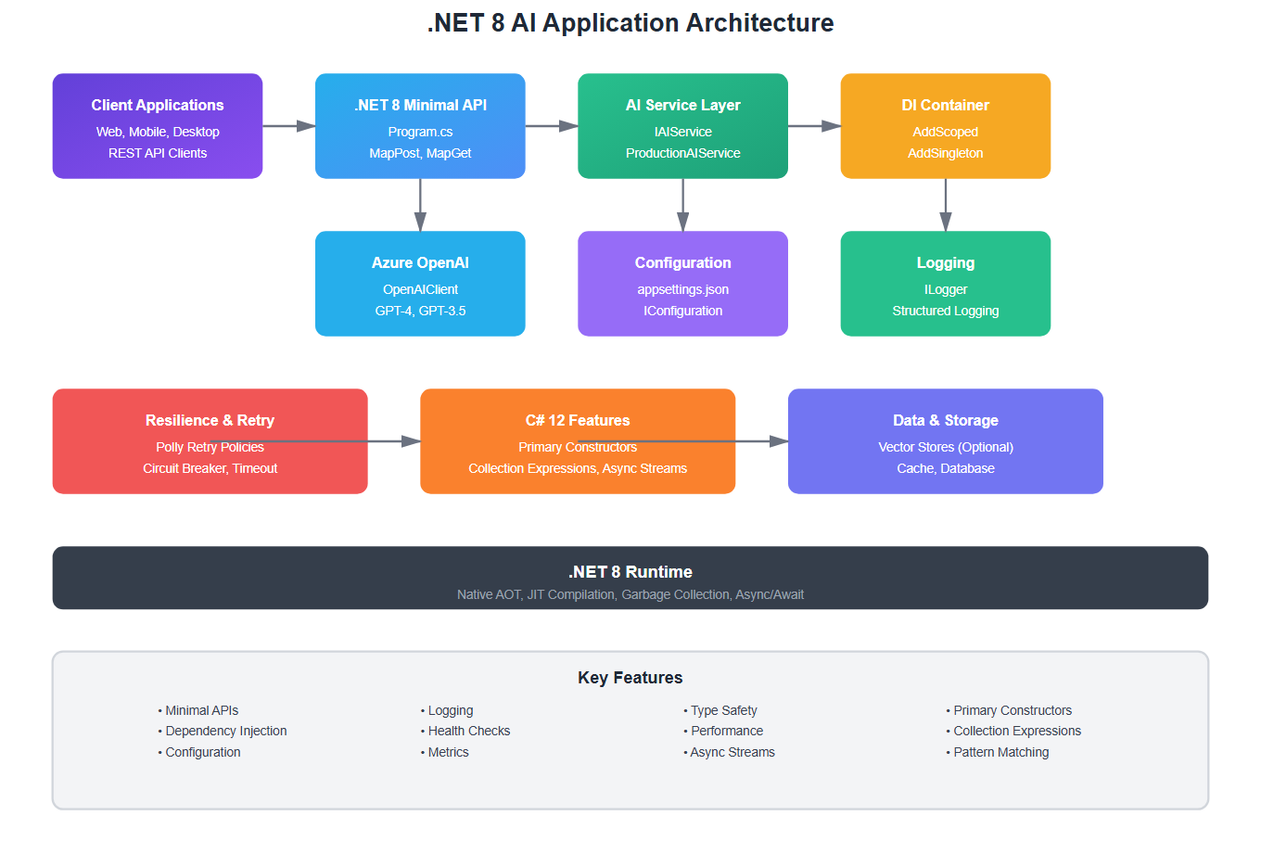This screenshot has width=1261, height=841.
Task: Click "Type Safety" in the Key Features list
Action: 723,710
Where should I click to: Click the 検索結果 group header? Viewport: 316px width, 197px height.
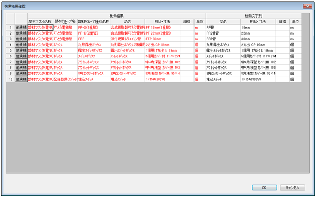(117, 16)
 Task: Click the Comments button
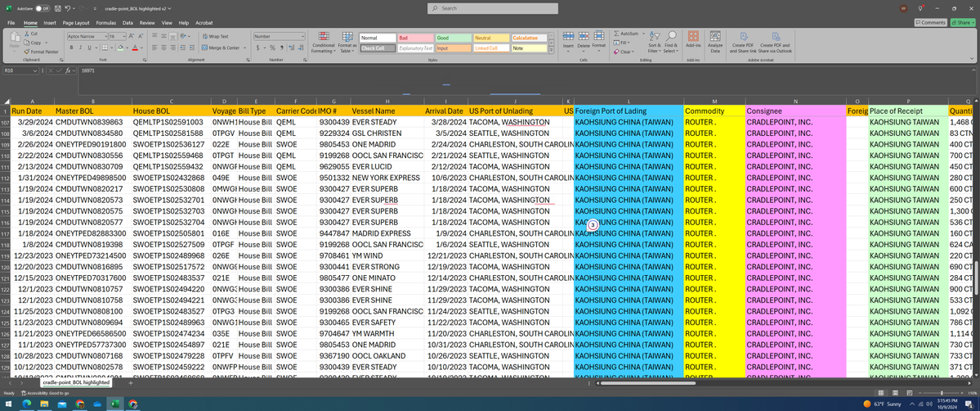point(930,23)
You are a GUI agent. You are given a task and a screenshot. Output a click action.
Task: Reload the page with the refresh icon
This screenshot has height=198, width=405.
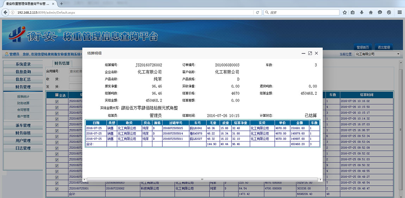[x=257, y=12]
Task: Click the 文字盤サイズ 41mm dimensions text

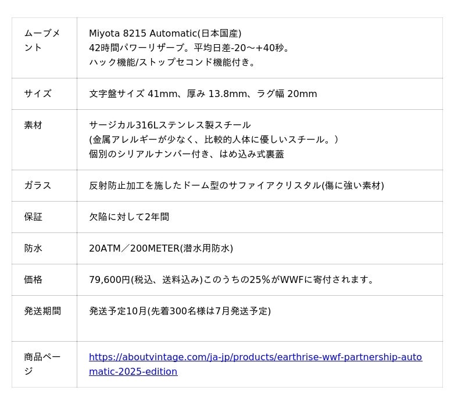Action: [x=203, y=94]
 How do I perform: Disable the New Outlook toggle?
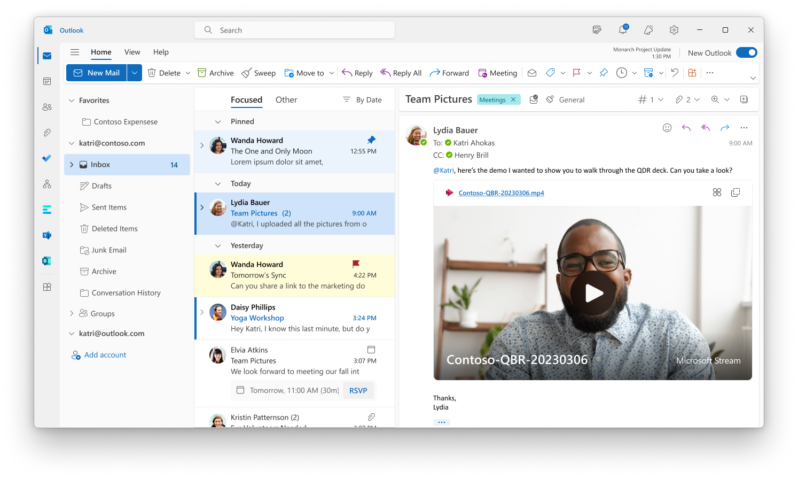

▶ Required work: Only the lines from the one that holds "Task: Reload the page with the refresh icon" through the end of the records above should be printed again, exactly as they are. Leave out the pictures.

▶ Result for this exercise:
Task: Reload the page with the refresh icon
This screenshot has height=198, width=405.
[x=257, y=12]
Task: Click the 文字盤サイズ 41mm dimensions text

Action: [x=203, y=94]
 How do I perform: Disable the New Outlook toggle?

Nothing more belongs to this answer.